» **WHAT THE EXERCISE ASKS**: Give back the entries verbatim.

» **DATA TO USE**:
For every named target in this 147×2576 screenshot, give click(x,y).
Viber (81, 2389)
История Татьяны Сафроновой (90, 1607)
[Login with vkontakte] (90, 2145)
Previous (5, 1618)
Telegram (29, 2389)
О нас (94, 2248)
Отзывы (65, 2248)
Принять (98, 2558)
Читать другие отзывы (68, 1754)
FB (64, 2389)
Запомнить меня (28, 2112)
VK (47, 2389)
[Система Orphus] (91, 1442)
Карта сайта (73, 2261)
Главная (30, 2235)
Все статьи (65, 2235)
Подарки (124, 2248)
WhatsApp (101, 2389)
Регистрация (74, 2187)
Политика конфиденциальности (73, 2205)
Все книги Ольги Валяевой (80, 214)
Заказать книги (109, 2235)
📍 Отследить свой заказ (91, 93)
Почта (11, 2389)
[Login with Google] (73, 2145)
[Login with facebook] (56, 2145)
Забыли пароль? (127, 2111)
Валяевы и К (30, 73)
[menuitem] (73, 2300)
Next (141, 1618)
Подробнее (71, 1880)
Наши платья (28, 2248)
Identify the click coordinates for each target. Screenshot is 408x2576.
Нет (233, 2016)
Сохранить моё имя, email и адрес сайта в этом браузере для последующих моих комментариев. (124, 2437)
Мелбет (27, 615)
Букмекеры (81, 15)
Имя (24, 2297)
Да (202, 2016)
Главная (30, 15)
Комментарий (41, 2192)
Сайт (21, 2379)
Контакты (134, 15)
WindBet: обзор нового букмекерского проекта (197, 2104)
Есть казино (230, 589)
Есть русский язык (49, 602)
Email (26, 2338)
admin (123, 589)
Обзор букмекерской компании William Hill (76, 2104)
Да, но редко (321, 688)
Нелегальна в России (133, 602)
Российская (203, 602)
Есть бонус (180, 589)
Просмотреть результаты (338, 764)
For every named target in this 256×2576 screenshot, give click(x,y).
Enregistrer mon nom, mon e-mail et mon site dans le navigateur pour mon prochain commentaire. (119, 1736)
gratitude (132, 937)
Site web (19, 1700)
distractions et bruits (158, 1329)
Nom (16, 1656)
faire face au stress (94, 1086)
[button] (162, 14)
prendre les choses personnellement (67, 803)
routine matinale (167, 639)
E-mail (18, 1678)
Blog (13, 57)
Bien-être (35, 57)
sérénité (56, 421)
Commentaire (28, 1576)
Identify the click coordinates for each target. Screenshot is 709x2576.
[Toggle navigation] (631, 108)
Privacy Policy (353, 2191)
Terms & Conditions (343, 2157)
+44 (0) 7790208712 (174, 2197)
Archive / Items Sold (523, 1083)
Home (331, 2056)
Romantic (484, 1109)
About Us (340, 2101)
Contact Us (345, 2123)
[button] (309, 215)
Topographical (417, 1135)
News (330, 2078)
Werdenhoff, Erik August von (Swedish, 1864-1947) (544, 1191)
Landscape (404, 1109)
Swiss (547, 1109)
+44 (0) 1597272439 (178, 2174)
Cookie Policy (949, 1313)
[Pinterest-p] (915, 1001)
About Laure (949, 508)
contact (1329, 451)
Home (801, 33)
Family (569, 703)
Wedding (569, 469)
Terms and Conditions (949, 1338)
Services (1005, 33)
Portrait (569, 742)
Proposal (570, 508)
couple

» **WRITTEN SOLUTION**:
For every named target in this 147×2576 screenshot, give click(x,y).
Viber (81, 2389)
История Татьяны Сафроновой (90, 1607)
[Login with vkontakte] (90, 2145)
Previous (5, 1618)
Telegram (29, 2389)
О нас (94, 2248)
Отзывы (65, 2248)
Принять (98, 2558)
Читать другие отзывы (68, 1754)
FB (64, 2389)
Запомнить меня (28, 2112)
VK (47, 2389)
[Система Orphus] (91, 1442)
Карта сайта (73, 2261)
Главная (30, 2235)
Все статьи (65, 2235)
Подарки (124, 2248)
WhatsApp (101, 2389)
Регистрация (74, 2187)
Политика конфиденциальности (73, 2205)
Все книги Ольги Валяевой (80, 214)
Заказать книги (109, 2235)
📍 Отследить свой заказ (91, 93)
Почта (11, 2389)
[Login with Google] (73, 2145)
[Login with facebook] (56, 2145)
Забыли пароль? (127, 2111)
Валяевы и К (30, 73)
[menuitem] (73, 2300)
Next (141, 1618)
Подробнее (71, 1880)
Наши платья (28, 2248)
Identify the click coordinates for each target. Screenshot is 408x2576.
Нет (233, 2016)
Сохранить моё имя, email и адрес сайта в этом браузере для последующих моих комментариев. (124, 2437)
Мелбет (27, 615)
Букмекеры (81, 15)
Имя (24, 2297)
Да (202, 2016)
Главная (30, 15)
Комментарий (41, 2192)
Сайт (21, 2379)
Контакты (134, 15)
WindBet: обзор нового букмекерского проекта (197, 2104)
Есть казино (230, 589)
Есть русский язык (49, 602)
Email (26, 2338)
admin (123, 589)
Обзор букмекерской компании William Hill (76, 2104)
Да, но редко (321, 688)
Нелегальна в России (133, 602)
Российская (203, 602)
Есть бонус (180, 589)
Просмотреть результаты (338, 764)
For every named target in this 256×2576 screenshot, give click(x,y).
Enregistrer mon nom, mon e-mail et mon site dans le navigateur pour mon prochain commentaire. (119, 1736)
gratitude (132, 937)
Site web (19, 1700)
distractions et bruits (158, 1329)
Nom (16, 1656)
faire face au stress (94, 1086)
[button] (162, 14)
prendre les choses personnellement (67, 803)
routine matinale (167, 639)
E-mail (18, 1678)
Blog (13, 57)
Bien-être (35, 57)
sérénité (56, 421)
Commentaire (28, 1576)
Identify the click coordinates for each target. Screenshot is 709x2576.
[Toggle navigation] (631, 108)
Privacy Policy (353, 2191)
Terms & Conditions (343, 2157)
+44 (0) 7790208712 (174, 2197)
Archive / Items Sold (523, 1083)
Home (331, 2056)
Romantic (484, 1109)
About Us (340, 2101)
Contact Us (345, 2123)
[button] (309, 215)
Topographical (417, 1135)
News (330, 2078)
Werdenhoff, Erik August von (Swedish, 1864-1947) (544, 1191)
Landscape (404, 1109)
Swiss (547, 1109)
+44 (0) 1597272439 (178, 2174)
Cookie Policy (949, 1313)
[Pinterest-p] (915, 1001)
About Laure (949, 508)
contact (1329, 451)
Home (801, 33)
Family (569, 703)
Wedding (569, 469)
Terms and Conditions (949, 1338)
Services (1005, 33)
Portrait (569, 742)
Proposal (570, 508)
couple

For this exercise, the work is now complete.